Text shown =>

= Beginning of Section =

When our first nature conservation review was published 42 years ago, in 1972, just 1.2% of Victoria’s land area was protected in national parks.

There were no marine parks, the annual management budget for protected areas was just $141,000, and little was known about the state’s biodiversity.

We know a great deal more now, and about 17% of Victoria’s land area and 5% of our state waters are now protected in the national park estate.

However, there is no doubt that, while Victoria has made progress since the first nature conservation review in 1971, our current system of environmental stewardship is failing and we still have a huge amount of work to do.

Pressures on nature have also grown. On current trajectories they condemn our seas, lands and waters to growing biological poverty and ecological dysfunction.

 

Nature Conservation Review Victoria 2014

The objectives of the 2014 Nature Conservation Review were:

  • To review new information, knowledge and approaches to nature conservation as applied to Victoria.
  • To identify priority areas for nature conservation and national parks.
  • To review threatening processes and identify reforms to improve nature conservation in Victoria.

Nature Conservation Review 2014 >>

 

Nature Conservation Review Victoria 2001

Our third nature conservation review, published in 2001, concluded that extinction processes were continuing in Victoria largely unabated.

= End of Section =

What to work on =>
**1)** List the objectives given for the 2014 review in the Victorian nature conservation text.
**2)** According to the Victorian nature conservation text, what was the annual management budget for protected areas when the first review was published?
**3)** Continue the Victorian nature conservation text from the point where it stops.

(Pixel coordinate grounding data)
= Beginning of Section =

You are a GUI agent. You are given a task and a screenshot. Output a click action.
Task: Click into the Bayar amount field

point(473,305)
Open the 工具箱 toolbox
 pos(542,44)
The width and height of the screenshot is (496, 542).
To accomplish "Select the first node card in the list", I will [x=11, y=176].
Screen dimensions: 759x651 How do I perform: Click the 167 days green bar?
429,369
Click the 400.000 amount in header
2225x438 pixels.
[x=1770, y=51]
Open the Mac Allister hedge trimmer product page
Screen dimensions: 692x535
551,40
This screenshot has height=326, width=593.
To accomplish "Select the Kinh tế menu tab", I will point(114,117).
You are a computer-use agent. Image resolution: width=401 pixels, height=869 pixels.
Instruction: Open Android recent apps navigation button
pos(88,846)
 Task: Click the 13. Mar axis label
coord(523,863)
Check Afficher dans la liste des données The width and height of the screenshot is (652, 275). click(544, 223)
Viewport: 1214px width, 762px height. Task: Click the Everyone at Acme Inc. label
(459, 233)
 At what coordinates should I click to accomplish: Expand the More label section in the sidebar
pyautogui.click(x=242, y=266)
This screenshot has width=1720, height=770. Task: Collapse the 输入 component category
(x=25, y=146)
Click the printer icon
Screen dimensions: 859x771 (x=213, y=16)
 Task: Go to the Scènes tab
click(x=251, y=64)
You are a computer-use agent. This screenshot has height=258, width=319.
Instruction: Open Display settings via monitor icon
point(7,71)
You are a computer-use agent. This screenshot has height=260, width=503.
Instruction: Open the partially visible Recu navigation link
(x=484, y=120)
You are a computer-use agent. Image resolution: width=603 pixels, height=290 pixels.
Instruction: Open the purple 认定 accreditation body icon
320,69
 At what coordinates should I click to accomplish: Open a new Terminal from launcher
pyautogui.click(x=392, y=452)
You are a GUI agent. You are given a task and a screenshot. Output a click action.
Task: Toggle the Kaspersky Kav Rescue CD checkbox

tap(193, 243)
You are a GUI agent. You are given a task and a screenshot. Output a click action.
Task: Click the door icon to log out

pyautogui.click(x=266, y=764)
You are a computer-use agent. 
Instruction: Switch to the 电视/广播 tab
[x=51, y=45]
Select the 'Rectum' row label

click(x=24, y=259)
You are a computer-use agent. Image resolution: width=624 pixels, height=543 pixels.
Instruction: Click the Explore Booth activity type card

= End of Section =

Numbered answers =>
**1)**
- To review new information, knowledge and approaches to nature conservation as applied to Victoria.
- To identify priority areas for nature conservation and national parks.
- To review threatening processes and identify reforms to improve nature conservation in Victoria.

**2)** $141,000.

**3)**
High priority recommendations were to protect all vegetation remnants in highly fragmented landscapes and establish protected areas for south-western Victoria, riverine forests and woodlands, the Strzelecki Ranges, and box-ironbark woodlands and forests.

Nature Conservation Review 2001 >>

 

Nature Conservation in Victoria: Study Report (1987)

The second review, by Doug Frood and Malcolm Calder, assessed the adequacy of the reserve system and identified species and communities in need of further protection.

By this time, the Land Conservation Council had completed the first round of regional studies and made over 4000 recommendations for the reservation of public land for different purposes.

Most high priority areas identified in the 1971 review had been protected in national parks. Frood and Calder described major land uses and the extent of alteration in each of Victoria’s vegetation provinces. They estimated that about 60% of the state had been cleared, a third of wetlands had been drained, and close to 80% of rivers and wetlands had been much modified.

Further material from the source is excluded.